▸ **TASK REQUIREMENTS**
Output the data word for word, dropping every image.

▸ **PROVIDED RECORDS**
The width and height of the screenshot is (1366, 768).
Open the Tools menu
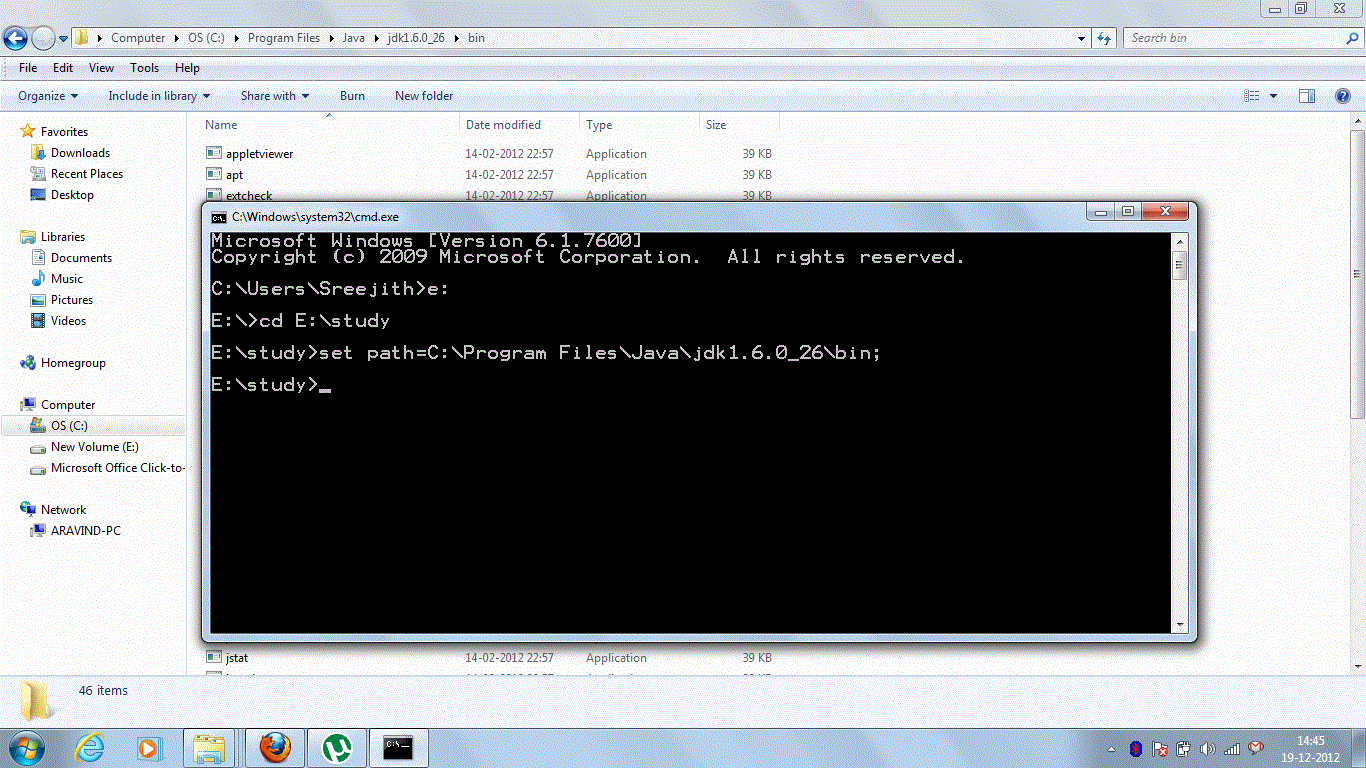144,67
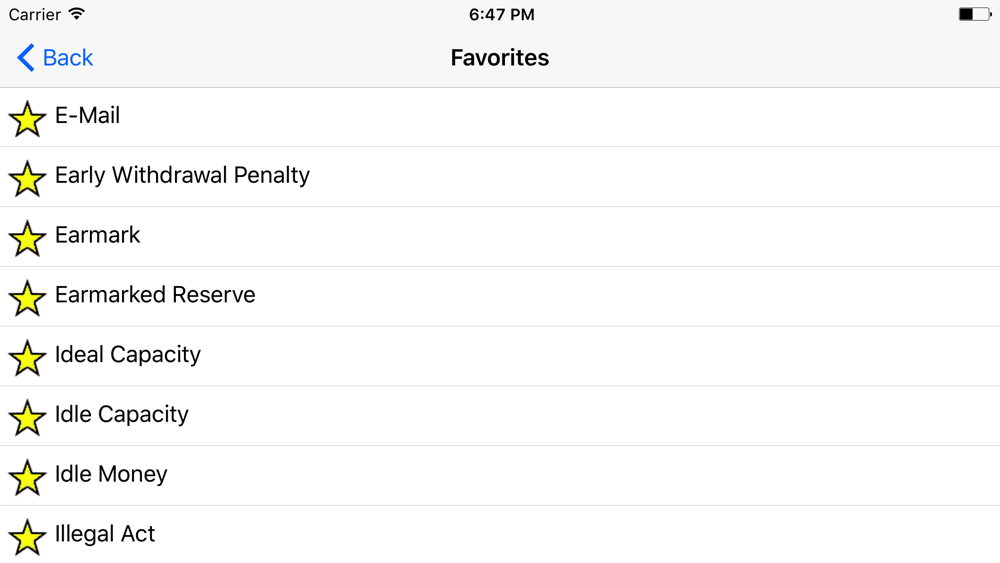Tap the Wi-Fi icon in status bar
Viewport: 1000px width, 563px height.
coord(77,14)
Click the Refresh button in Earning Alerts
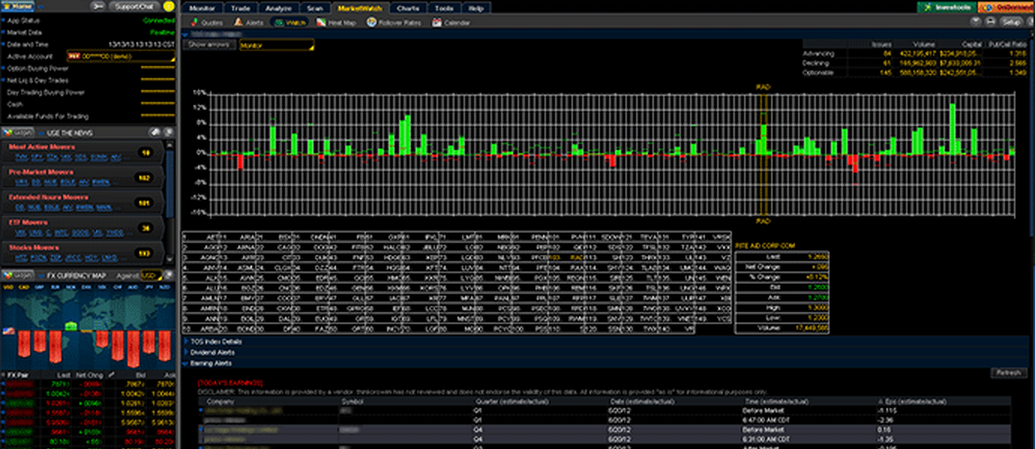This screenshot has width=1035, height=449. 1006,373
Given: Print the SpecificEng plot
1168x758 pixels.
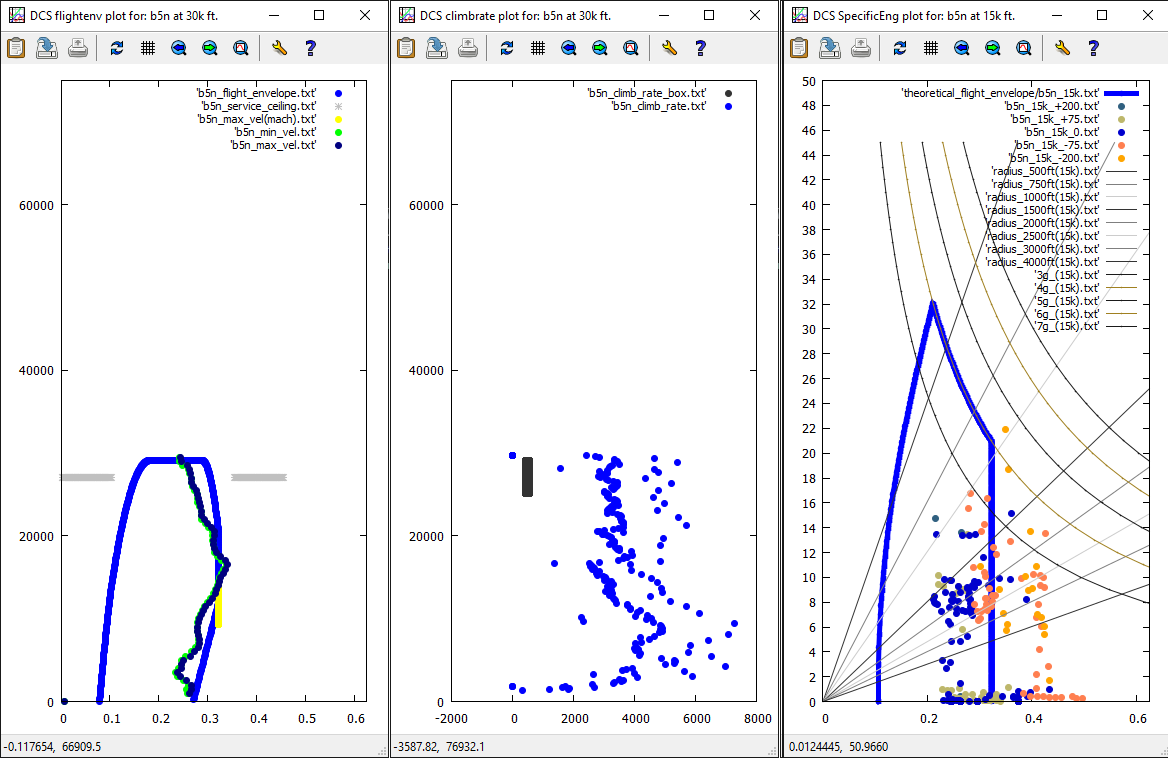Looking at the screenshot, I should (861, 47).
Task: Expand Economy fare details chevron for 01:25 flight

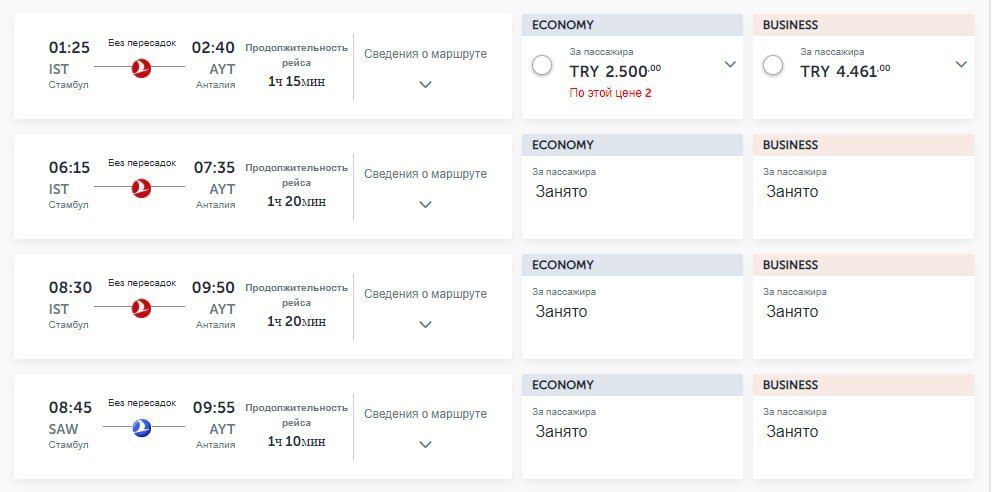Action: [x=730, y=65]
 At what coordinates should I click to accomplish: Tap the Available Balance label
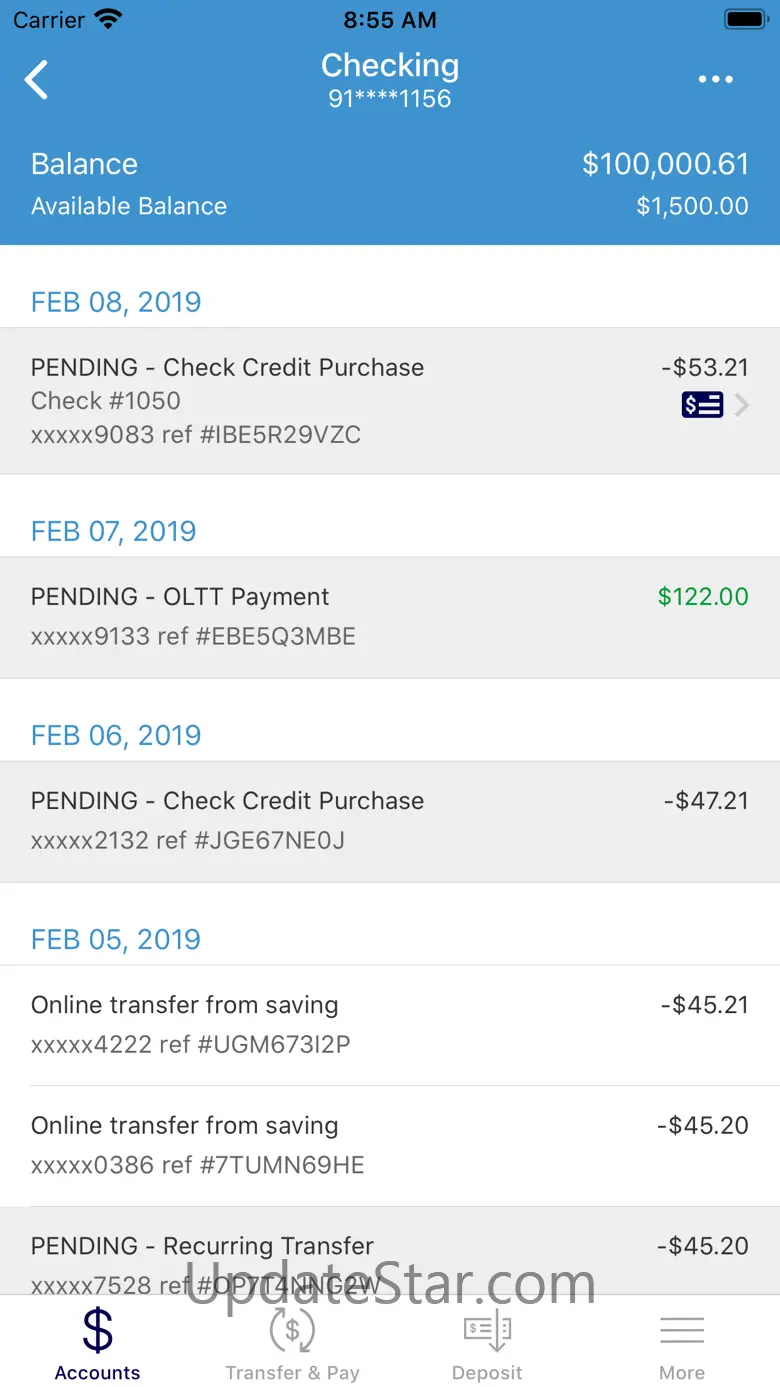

▸ **RESULT OF THE TASK**
The width and height of the screenshot is (1366, 768).
Open the Tools menu
144,67
Tap the Wi-Fi icon in status bar
Viewport: 1000px width, 563px height.
coord(77,14)
Click the Refresh button in Earning Alerts
This screenshot has width=1035, height=449. 1006,373
Given: Print the SpecificEng plot
1168x758 pixels.
Looking at the screenshot, I should (861, 47).
Task: Expand Economy fare details chevron for 01:25 flight

Action: [x=730, y=65]
 At what coordinates should I click to accomplish: Tap the Available Balance label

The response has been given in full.